#### [Task]
Scan the records below for the line with "第一个男人 (200, 599)" and the line with "剧情片 (149, 83)". Repeat those two lines and every line between them exactly, and nothing else.

[Recorded data]
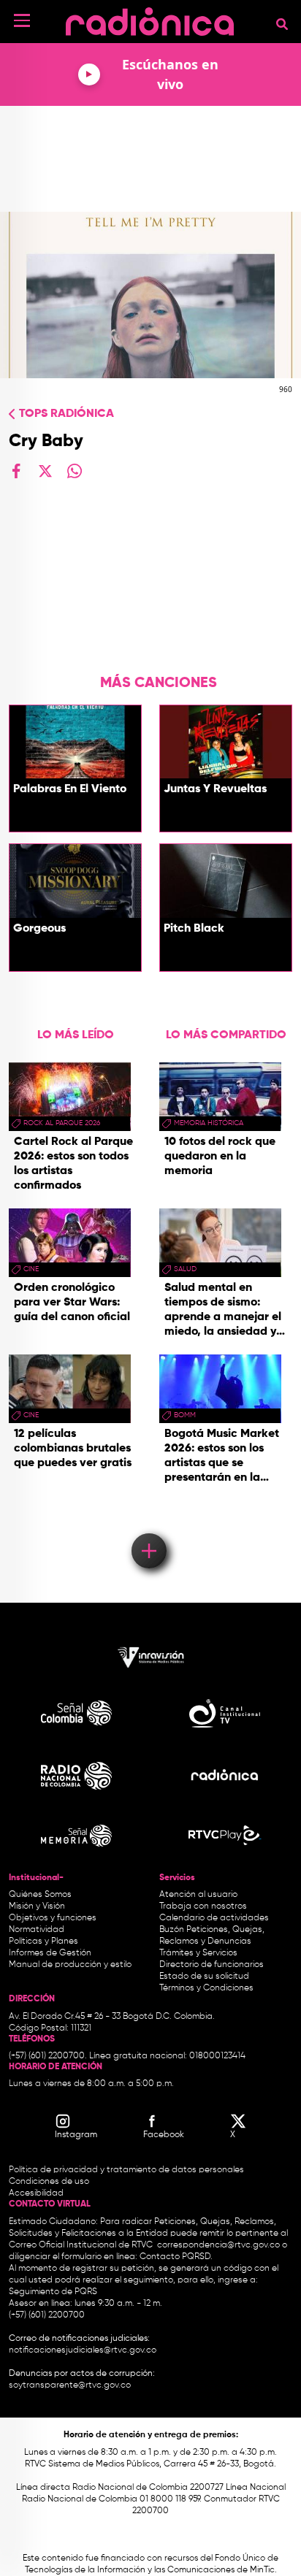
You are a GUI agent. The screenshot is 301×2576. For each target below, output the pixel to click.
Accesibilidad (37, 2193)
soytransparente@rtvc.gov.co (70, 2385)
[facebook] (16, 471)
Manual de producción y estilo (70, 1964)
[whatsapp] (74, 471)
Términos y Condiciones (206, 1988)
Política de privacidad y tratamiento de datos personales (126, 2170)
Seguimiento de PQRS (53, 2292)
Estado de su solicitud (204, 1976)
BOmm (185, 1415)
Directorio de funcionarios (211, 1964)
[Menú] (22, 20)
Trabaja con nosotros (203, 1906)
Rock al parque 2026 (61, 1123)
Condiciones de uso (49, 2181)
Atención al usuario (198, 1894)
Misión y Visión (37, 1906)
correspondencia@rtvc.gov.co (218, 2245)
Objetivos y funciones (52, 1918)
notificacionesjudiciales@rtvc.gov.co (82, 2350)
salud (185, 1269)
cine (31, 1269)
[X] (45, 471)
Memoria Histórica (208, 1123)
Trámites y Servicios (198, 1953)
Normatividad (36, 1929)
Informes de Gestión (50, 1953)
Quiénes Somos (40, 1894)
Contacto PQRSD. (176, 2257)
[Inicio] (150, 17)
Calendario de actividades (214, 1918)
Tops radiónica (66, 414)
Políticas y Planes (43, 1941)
---
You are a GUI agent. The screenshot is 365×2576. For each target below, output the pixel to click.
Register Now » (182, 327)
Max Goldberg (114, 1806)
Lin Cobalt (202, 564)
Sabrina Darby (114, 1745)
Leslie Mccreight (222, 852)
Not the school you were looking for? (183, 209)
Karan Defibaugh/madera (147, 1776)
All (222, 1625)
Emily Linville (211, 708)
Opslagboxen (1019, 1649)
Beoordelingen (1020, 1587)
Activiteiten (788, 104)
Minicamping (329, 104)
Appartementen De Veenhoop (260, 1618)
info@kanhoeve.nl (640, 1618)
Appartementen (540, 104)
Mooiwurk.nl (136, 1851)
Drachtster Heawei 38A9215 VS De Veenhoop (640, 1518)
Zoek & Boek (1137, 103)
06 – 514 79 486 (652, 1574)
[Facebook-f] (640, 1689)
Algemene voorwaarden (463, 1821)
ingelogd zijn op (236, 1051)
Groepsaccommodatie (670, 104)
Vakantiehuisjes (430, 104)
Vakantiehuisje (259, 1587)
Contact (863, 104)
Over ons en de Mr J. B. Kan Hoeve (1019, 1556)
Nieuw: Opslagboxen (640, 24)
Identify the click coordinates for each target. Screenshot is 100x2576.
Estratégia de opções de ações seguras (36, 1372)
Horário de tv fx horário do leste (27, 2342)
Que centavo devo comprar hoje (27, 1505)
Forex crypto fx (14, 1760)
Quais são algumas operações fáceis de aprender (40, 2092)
---
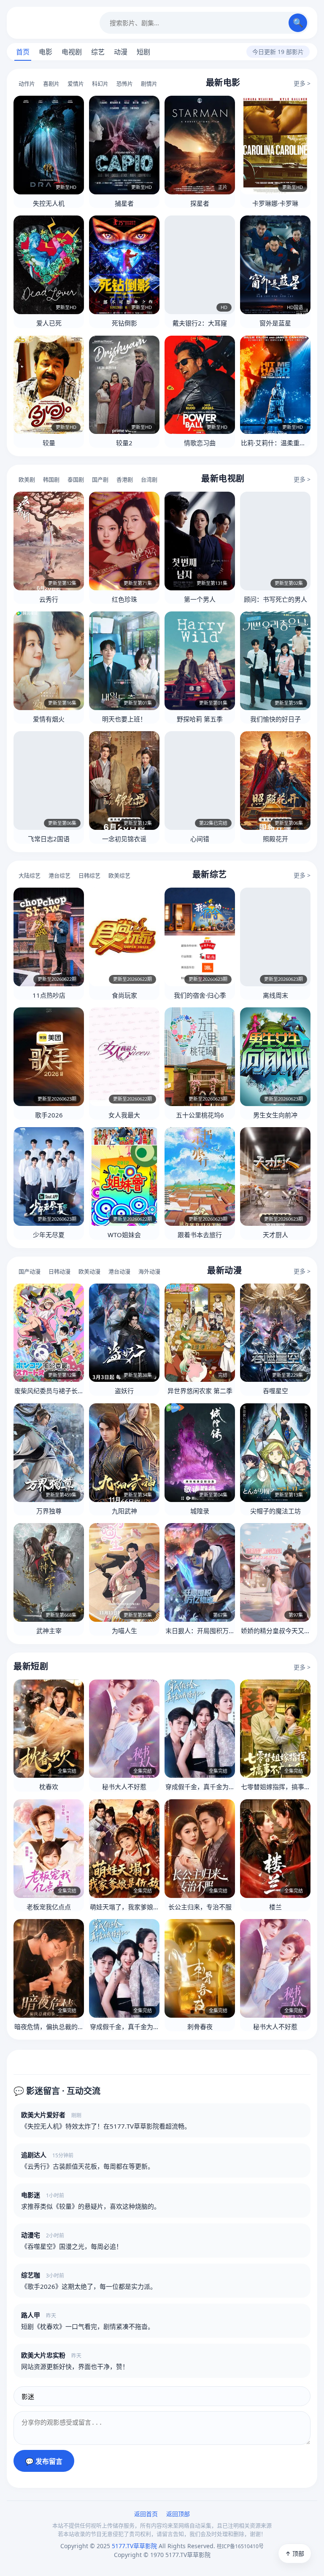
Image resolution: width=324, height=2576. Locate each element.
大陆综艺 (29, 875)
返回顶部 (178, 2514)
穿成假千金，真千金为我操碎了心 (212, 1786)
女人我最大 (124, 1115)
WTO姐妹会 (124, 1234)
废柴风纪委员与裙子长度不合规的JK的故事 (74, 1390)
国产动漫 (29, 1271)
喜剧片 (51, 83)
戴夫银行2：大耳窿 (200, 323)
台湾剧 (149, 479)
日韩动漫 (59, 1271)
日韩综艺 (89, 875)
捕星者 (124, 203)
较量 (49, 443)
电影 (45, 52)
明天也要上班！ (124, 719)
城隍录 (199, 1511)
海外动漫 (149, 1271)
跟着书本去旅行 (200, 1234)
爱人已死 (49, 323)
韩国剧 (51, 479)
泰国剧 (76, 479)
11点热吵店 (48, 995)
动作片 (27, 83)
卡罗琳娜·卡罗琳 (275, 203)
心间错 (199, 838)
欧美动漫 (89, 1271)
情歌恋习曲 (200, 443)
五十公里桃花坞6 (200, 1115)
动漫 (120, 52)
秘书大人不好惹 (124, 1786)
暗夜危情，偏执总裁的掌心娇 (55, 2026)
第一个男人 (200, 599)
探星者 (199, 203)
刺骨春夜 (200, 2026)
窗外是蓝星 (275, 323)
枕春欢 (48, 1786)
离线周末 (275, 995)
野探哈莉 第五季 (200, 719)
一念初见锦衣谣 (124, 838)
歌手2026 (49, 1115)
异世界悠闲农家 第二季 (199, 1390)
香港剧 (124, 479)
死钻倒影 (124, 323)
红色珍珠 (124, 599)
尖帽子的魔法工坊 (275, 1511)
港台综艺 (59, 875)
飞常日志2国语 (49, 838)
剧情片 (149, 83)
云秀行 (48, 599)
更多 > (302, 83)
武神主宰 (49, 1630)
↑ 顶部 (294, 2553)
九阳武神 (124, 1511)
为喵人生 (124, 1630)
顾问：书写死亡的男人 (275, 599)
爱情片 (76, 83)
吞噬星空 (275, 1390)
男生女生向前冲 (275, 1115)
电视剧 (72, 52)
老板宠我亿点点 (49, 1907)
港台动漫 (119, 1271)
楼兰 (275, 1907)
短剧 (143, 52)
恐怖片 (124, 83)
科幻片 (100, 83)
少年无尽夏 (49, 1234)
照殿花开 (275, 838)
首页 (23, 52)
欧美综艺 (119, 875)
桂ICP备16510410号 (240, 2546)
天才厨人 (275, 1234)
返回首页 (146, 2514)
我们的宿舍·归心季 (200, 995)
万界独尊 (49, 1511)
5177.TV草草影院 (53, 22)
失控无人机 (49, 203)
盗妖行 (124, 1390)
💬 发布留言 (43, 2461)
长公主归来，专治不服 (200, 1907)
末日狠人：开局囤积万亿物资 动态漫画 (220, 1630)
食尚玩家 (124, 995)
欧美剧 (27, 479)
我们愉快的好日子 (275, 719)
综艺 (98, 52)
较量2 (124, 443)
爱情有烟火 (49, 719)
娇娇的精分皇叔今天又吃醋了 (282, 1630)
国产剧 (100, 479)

#### [Exercise result]
第一个男人 (200, 599)
探星者 (199, 203)
刺骨春夜 (200, 2026)
窗外是蓝星 (275, 323)
枕春欢 (48, 1786)
离线周末 (275, 995)
野探哈莉 第五季 (200, 719)
一念初见锦衣谣 (124, 838)
歌手2026 (49, 1115)
异世界悠闲农家 第二季 (199, 1390)
香港剧 (124, 479)
死钻倒影 (124, 323)
红色珍珠 (124, 599)
尖帽子的魔法工坊 (275, 1511)
港台综艺 (59, 875)
飞常日志2国语 (49, 838)
剧情片 (149, 83)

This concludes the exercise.